# Blood Bowl!



## GrizBe (May 12, 2010)

Edit: Updated 30th March.

Via Harry and Hastings over at Warseer:




> I posted this lot in July last year .... seems I got a bit ahead of myself. Over excited.
> As this year is the 25th anniversay of Blood Bowl 2nd edition (The one with the astrogranite pitch) I am confident this is really happening.
> 
> 
> ...



Fingers crossed, new edition of Blood Bowl.. finally!





> via Fritz at Fritz 40k
> http://www.fritz40k.com/2013/03/next-gw-mystery-box-confirmed.html
> So then more out of curiosity I ask if GW was going to do another mystery box release like Space Hulk and Dreadfleet, and was surprised at how fast I got a response- YES, and how it is most likely going to be Blood Bowl.
> 
> ...


----------



## bitsandkits (Mar 18, 2008)

If its true it will sell like hot cakes, dreadfleet was a dud, BloodBowl is a great game in a box, plastic pitch, four teams and rule books for £70 sign me up !


----------



## GrizBe (May 12, 2010)

Agreed.. Dreadfleet was the wrong game for the wrong crowd. If they'd gone with a 40k version it may have done better... 

Blood Bowl will probably sell out on day one.

I'm still hoping they eventually redo Quest though.


----------



## EmbraCraig (Jan 19, 2009)

GrizBe said:


> Agreed.. Dreadfleet was the wrong game for the wrong crowd. If they'd gone with a 40k version it may have done better...
> 
> Blood Bowl will probably sell out on day one.
> 
> I'm still hoping they eventually redo Quest though.


Yep, something Battlefleet Gothic like would probably have gone down quite well.

Bloodbowl with 4 teams would probably make sense if it's a one-off release as Space Hulk was. If the minis were as nice as the Space Hulk ones, then people are gonna be all over it - it's gonna sell fast.

Warhammer Quest next would be another very nice one to have


----------



## Bindi Baji (Apr 23, 2009)

I heard something about a release last year but didn't expect it due to the 40k box, my fingers are genuinely crossed, which makes typing difficult


----------



## GrizBe (May 12, 2010)

Well last year, as pointed out, was the 25th anniversary of Blood Bowl.. which is why i'm guessing most people assumed it would be out then.

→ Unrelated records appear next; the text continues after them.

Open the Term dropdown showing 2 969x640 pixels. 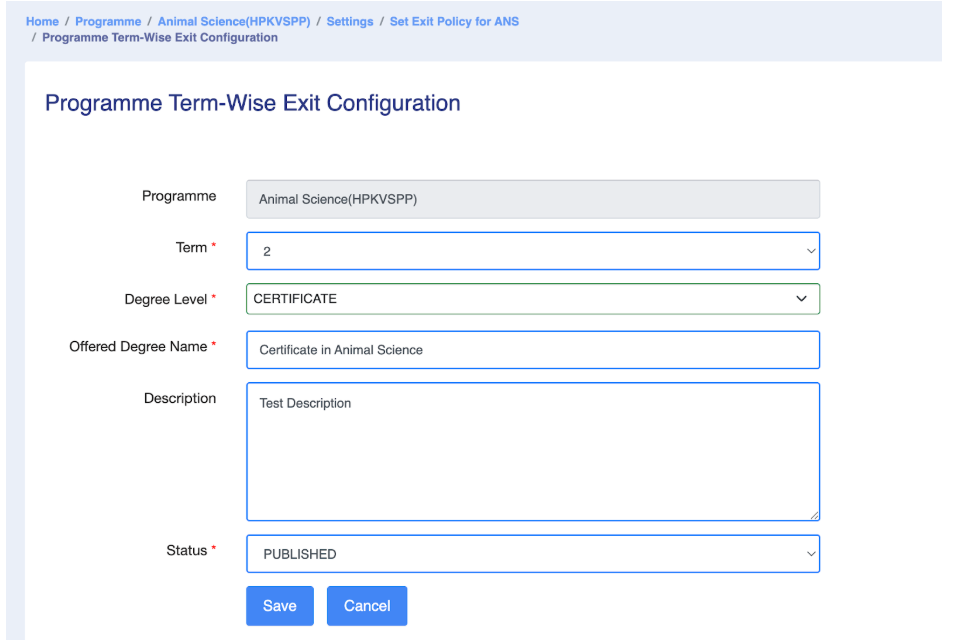(x=532, y=251)

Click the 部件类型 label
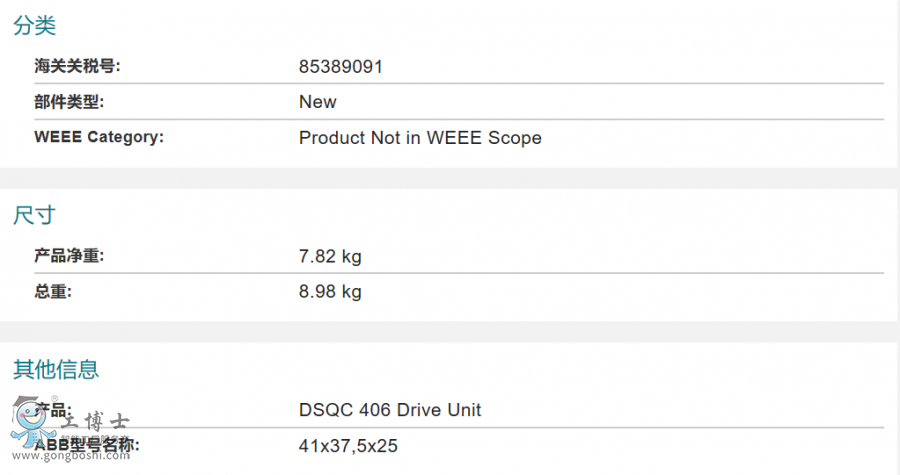coord(69,101)
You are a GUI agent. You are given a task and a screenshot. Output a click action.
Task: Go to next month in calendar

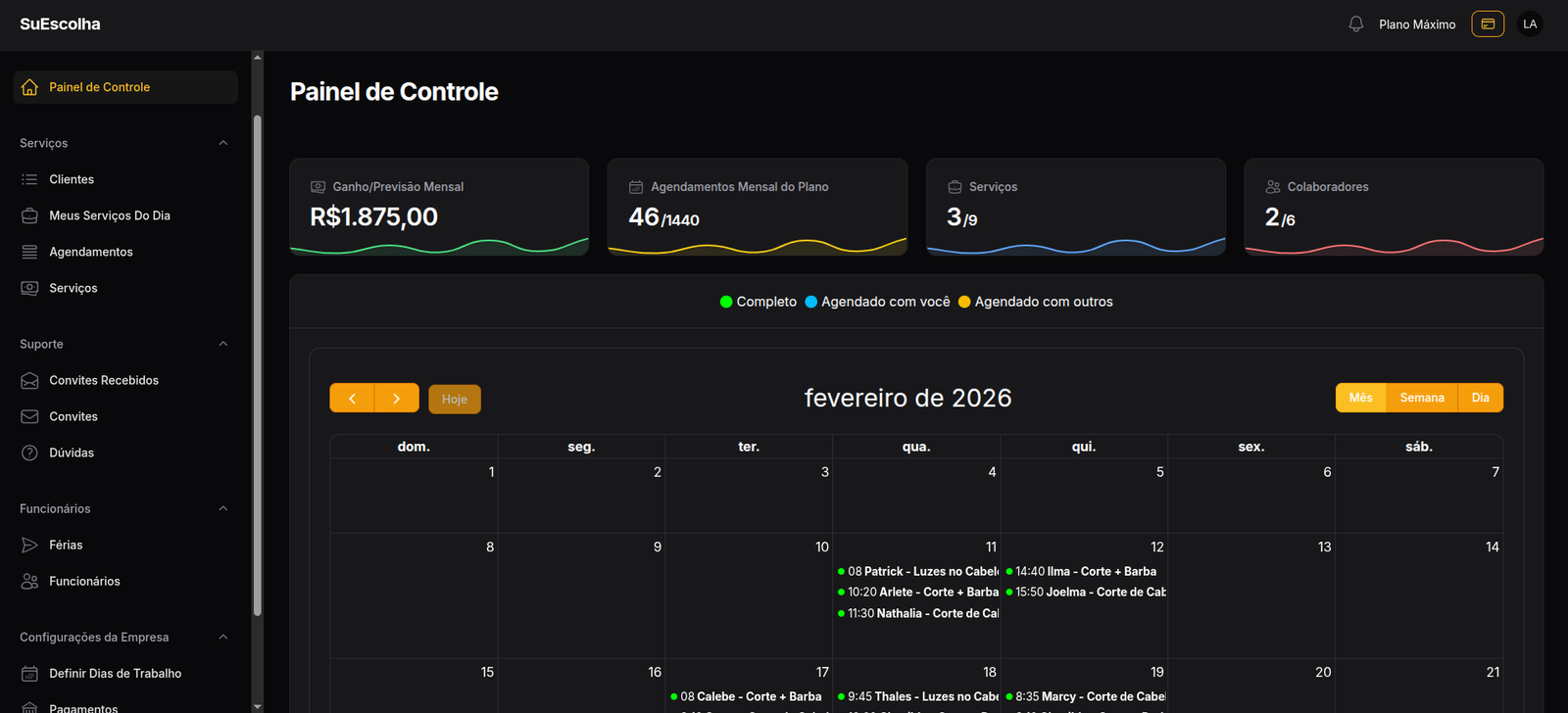coord(396,399)
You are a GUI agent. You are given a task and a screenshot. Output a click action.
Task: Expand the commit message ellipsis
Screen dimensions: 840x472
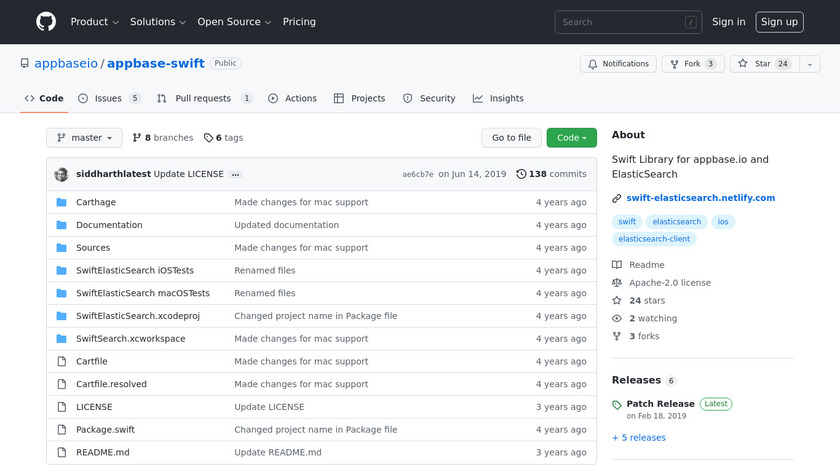[x=235, y=174]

But as noted, GW seemed to be doing a limited box every 2 years now, which is why we didn't see it last year as we'd gotten dreadly aweful fleet the year before.


----------



## Magpie_Oz (Jan 16, 2012)

Maybe Mantic Games' release of Dreadball had more to do with it?


----------



## GrizBe (May 12, 2010)

Maybe... But we all know despite that that BB will sell like the proverbial hot cakes.


----------



## bitsandkits (Mar 18, 2008)

Magpie_Oz said:


> Maybe Mantic Games' release of Dreadball had more to do with it?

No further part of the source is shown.